[Opening Data to examine section]

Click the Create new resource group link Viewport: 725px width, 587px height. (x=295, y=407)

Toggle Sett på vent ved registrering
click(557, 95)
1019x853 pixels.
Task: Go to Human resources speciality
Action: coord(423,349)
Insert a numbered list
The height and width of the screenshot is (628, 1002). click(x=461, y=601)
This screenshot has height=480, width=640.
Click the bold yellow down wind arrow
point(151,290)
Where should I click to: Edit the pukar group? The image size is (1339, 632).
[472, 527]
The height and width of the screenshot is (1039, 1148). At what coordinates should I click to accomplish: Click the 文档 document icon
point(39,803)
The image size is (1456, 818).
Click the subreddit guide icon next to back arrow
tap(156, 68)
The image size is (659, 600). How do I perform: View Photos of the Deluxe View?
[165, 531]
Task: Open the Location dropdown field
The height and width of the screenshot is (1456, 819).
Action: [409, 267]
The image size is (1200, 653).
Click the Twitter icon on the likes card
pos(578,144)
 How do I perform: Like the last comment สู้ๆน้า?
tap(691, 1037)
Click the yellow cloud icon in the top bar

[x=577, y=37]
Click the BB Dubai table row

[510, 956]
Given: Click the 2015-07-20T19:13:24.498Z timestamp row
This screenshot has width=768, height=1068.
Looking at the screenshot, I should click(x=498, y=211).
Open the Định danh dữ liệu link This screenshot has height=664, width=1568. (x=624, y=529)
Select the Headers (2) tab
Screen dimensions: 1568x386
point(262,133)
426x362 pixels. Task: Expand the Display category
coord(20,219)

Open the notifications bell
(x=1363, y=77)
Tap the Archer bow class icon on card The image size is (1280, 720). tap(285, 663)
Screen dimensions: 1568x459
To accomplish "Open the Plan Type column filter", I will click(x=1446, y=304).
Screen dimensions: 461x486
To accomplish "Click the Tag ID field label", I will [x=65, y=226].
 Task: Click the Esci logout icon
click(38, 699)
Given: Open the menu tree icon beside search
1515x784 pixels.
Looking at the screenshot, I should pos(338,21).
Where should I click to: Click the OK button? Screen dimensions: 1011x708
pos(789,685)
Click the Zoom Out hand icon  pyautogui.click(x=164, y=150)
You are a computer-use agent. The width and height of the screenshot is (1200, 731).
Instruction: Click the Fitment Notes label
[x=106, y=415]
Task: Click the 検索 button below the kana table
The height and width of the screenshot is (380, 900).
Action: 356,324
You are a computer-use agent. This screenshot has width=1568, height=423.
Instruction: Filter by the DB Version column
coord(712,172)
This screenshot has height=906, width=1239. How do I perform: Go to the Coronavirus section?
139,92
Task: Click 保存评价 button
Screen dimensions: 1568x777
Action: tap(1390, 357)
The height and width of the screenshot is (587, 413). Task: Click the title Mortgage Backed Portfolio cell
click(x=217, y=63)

[Closing Data to examine section]

**Assigned task**
Across the whole listing, show each line where the word "field" occurs.

**Task response**
Task: Open the Location dropdown field
To accomplish "Click the Tag ID field label", I will [x=65, y=226].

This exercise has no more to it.